Transcriptome Analysis Revealed Potential Neuro-Immune Interaction in Papillary Thyroid Carcinoma Tissues

Abstract

Background: A recent study reported that papillary thyroid carcinoma (PTC) was associated with increased adrenergic nerve density. Meanwhile, emerging evidence suggested that tumor-innervating nerves might play a role in shaping the tumor microenvironment. We aimed to explore the potential interaction between neuronal markers and tumor microenvironmental signatures through a transcriptomic approach. Methods: mRNA sequencing was conducted using five pairs of PTC and adjacent normal tissues. The Gene Set Variation Analysis (GSVA) was performed to calculate enrichment scores of gene sets related to tumor-infiltrating immune cells and the tumor microenvironment. The potential interaction was tested using the expression levels of a series of neuronal markers and gene set enrichment scores. Results: PTC tissues were associated with increased enrichment scores of CD8 T cells, cancer-associated fibroblasts, mast cells, and checkpoint molecules. The neuronal marker for cholinergic neurons was positively correlated with CD8 T cell activation, while markers for serotonergic and dopaminergic neurons showed an inverse correlation.

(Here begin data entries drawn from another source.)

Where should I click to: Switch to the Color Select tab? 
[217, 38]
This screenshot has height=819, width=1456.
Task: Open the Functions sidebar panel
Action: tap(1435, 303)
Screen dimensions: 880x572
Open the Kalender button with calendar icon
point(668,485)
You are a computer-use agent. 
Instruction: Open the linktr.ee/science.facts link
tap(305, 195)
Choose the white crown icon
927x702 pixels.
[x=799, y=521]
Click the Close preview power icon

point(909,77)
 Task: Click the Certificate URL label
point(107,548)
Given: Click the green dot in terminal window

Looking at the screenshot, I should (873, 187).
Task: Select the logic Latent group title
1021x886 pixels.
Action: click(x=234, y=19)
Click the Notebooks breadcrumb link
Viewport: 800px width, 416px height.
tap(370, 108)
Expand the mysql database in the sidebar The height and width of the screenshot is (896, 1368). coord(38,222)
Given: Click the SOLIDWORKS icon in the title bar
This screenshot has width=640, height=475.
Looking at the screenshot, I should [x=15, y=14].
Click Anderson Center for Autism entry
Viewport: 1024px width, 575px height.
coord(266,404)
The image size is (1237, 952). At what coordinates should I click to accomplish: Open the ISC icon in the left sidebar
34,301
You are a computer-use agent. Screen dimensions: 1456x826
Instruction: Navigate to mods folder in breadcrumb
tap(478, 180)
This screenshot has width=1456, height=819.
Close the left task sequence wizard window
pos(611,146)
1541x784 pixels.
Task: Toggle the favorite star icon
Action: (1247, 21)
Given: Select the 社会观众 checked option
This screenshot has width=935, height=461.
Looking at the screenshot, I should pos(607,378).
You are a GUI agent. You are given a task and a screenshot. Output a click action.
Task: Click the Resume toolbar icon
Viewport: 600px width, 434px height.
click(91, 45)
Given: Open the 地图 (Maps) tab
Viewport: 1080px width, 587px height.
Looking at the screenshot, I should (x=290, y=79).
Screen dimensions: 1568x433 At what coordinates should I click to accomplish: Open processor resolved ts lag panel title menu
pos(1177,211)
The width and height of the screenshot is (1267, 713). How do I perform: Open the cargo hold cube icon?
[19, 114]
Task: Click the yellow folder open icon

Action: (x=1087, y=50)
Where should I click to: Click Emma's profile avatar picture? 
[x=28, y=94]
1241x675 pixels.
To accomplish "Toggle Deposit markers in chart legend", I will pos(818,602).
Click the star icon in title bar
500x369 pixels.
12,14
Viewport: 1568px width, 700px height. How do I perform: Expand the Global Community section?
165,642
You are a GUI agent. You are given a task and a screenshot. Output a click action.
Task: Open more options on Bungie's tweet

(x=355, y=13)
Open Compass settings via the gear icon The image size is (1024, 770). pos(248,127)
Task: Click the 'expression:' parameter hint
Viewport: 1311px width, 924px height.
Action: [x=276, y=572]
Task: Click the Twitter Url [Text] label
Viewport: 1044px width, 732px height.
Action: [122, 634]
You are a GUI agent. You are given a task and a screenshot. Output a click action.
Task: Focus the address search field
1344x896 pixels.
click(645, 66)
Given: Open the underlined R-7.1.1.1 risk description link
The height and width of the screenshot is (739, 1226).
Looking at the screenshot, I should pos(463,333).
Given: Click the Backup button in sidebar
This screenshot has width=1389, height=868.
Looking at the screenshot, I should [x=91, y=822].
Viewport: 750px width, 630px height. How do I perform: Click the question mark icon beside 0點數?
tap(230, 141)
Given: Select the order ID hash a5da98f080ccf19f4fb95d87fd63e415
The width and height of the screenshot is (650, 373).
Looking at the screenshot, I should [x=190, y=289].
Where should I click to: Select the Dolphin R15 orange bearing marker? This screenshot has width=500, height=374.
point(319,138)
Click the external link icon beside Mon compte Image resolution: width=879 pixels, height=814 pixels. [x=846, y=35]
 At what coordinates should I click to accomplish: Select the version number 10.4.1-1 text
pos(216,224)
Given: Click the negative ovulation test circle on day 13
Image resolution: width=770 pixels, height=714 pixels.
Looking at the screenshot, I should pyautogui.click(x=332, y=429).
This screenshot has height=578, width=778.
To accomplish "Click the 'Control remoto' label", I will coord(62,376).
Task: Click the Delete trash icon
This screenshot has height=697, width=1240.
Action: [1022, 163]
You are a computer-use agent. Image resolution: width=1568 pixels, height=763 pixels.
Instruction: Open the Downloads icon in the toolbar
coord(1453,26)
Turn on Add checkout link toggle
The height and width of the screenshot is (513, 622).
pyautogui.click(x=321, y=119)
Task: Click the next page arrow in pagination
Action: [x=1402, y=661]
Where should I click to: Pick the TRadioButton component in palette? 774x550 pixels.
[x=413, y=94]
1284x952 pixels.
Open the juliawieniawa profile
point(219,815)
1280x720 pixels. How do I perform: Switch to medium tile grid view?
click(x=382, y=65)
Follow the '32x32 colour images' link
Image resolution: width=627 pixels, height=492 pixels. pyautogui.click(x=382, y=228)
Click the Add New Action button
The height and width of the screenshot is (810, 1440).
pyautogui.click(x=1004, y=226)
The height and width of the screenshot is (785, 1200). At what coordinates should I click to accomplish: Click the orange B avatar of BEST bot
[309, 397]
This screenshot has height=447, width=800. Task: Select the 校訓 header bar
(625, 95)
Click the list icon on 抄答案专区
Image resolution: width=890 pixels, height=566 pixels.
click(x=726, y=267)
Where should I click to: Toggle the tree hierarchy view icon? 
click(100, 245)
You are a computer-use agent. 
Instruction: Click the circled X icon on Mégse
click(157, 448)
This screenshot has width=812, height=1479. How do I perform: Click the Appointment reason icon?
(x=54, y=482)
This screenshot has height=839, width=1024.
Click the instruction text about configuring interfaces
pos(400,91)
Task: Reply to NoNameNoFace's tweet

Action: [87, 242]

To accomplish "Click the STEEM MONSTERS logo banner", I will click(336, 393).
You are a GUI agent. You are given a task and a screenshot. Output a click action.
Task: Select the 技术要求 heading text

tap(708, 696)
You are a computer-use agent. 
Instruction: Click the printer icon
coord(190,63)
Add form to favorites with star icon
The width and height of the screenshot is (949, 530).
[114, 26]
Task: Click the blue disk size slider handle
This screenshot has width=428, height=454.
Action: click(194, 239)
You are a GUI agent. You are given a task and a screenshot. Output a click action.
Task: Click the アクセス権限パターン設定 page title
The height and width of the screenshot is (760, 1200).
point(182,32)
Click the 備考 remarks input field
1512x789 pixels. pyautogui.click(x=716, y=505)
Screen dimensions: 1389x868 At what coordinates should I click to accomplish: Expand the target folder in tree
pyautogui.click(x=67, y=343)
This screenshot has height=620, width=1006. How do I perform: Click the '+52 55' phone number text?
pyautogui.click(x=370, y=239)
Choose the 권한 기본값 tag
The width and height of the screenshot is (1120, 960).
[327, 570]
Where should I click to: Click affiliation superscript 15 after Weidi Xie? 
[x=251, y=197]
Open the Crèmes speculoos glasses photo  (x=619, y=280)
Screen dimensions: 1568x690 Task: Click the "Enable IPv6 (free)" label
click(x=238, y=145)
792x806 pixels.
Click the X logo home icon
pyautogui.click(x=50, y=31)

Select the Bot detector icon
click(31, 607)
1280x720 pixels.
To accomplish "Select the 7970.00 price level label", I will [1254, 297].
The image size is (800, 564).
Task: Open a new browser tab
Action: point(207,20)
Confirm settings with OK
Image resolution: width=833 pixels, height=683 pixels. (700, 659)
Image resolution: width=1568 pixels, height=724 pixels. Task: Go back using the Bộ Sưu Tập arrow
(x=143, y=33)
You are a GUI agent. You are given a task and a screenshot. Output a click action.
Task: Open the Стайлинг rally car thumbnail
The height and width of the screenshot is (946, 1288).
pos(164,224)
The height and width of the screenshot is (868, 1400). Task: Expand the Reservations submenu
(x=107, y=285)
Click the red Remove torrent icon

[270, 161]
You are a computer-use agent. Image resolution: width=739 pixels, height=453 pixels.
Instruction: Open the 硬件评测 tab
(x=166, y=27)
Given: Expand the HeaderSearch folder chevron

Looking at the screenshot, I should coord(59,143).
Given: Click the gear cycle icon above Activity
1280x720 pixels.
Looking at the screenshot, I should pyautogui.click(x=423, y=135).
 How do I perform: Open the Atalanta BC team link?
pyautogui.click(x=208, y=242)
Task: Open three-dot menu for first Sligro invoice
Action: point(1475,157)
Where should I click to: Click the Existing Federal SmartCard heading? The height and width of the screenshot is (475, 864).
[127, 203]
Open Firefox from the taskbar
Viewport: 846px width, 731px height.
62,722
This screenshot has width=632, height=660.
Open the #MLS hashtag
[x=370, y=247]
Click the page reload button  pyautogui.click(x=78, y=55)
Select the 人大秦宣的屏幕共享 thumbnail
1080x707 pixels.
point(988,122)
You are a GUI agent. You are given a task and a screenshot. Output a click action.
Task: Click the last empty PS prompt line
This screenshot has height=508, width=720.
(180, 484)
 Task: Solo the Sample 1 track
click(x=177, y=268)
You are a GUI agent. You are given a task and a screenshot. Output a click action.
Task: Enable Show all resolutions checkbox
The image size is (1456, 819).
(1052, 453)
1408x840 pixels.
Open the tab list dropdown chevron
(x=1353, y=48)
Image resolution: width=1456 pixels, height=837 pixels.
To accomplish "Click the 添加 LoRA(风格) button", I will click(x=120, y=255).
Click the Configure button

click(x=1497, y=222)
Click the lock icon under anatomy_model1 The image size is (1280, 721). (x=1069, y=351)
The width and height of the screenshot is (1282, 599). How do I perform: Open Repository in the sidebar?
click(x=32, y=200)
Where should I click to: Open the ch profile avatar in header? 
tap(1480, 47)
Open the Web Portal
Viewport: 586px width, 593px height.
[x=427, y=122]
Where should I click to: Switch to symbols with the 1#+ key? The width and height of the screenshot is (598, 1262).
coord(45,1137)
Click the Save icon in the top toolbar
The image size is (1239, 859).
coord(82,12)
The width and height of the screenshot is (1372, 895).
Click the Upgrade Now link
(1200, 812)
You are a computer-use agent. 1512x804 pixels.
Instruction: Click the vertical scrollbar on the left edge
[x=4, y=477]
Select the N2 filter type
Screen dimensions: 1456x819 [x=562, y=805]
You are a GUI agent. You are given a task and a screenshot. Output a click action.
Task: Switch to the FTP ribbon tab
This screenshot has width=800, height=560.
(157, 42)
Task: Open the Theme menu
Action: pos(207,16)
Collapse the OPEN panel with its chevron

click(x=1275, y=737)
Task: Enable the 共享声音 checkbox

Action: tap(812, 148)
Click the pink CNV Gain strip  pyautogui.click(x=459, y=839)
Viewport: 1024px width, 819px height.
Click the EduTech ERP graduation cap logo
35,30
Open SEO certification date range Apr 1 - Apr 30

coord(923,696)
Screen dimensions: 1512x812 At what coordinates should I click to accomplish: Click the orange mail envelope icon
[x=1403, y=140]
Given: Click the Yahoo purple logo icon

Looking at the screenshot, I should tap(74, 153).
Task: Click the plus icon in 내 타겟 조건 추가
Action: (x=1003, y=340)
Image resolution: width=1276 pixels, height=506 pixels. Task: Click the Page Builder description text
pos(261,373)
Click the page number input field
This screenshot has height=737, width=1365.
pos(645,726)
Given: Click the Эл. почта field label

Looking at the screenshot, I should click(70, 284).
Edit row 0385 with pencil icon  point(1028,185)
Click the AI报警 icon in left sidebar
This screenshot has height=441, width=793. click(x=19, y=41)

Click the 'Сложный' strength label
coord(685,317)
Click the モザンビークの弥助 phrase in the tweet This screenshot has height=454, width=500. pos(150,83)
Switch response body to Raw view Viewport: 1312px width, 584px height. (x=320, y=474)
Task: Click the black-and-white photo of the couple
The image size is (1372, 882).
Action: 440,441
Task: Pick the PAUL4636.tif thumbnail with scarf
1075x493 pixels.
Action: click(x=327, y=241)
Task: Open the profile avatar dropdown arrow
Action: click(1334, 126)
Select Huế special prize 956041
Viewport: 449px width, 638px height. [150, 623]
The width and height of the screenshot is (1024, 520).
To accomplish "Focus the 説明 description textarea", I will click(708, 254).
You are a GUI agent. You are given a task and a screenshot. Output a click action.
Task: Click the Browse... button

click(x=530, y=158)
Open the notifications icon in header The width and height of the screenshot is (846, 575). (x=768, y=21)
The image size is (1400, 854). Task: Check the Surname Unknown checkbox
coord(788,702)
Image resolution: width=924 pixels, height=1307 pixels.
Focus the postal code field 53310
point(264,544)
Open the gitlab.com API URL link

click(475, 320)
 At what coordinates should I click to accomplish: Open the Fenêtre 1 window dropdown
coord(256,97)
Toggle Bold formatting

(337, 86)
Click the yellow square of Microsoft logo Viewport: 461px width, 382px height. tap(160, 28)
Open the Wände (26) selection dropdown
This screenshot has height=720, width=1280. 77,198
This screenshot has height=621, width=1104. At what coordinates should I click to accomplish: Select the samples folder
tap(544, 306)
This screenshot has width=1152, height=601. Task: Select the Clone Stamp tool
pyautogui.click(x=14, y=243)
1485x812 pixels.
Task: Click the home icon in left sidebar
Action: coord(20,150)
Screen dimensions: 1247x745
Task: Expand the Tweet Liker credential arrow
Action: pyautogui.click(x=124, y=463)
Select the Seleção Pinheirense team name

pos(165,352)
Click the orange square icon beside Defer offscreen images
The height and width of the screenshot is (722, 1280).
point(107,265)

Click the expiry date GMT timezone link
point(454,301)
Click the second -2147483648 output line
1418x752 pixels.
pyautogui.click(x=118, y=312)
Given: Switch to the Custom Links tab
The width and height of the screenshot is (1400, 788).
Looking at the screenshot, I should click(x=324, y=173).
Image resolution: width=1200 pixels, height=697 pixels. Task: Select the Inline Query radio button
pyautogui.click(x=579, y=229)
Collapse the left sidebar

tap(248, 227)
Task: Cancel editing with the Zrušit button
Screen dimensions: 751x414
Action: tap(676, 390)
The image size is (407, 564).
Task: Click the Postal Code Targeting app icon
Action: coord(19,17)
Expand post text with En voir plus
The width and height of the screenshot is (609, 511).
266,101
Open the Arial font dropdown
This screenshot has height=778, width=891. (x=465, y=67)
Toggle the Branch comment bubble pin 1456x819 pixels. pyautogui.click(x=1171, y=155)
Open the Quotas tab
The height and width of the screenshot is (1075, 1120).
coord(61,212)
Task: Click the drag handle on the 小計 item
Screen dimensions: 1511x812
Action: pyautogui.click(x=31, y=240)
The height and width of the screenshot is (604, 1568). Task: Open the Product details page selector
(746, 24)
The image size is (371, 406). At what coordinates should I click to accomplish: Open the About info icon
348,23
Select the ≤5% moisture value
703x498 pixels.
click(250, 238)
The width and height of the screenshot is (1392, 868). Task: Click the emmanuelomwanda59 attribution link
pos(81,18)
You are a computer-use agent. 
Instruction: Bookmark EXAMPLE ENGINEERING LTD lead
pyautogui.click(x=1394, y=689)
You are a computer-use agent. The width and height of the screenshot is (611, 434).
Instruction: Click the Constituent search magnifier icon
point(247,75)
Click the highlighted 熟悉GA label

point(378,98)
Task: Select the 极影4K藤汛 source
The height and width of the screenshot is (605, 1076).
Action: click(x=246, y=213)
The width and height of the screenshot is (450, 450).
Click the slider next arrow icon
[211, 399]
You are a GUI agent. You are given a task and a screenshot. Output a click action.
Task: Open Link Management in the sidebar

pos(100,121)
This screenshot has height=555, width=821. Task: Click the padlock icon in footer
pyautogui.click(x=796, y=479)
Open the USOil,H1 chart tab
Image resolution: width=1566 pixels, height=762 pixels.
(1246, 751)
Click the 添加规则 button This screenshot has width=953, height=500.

Conclusion: Distinct neuronal markers exerted different correlations with tumor microenvironmental signatures. Tumor-innervating nerves might play a role in the formation of the PTC microenvironment.

1. Introduction

Thyroid cancer is the most common malignant tumor in the endocrine system. The incidence of thyroid cancer has increased worldwide since 1990. A cancer burden analysis using global cancer registries from 1990 to 2017 estimated that the incidence and mortality of thyroid cancer increased by 169% and 87%, respectively [1]. It was noted that nearly half of thyroid cancer cases (41.73%), thyroid cancer-related deaths (50.92%), and disability-adjusted life years (54.39%) were reported in Southern and Eastern Asia [1]. In China, the age-standardized incidence rate by the world standard population is 10.44/100,000, with a cumulative incidence rate (0–74 years old) of 1.00%. Both incidences were above the world average (6.6/100,000 and 0.68%, respectively. https://gco.iarc.fr/ (accessed on 8 May 2021)). The burden of thyroid cancer is high in China.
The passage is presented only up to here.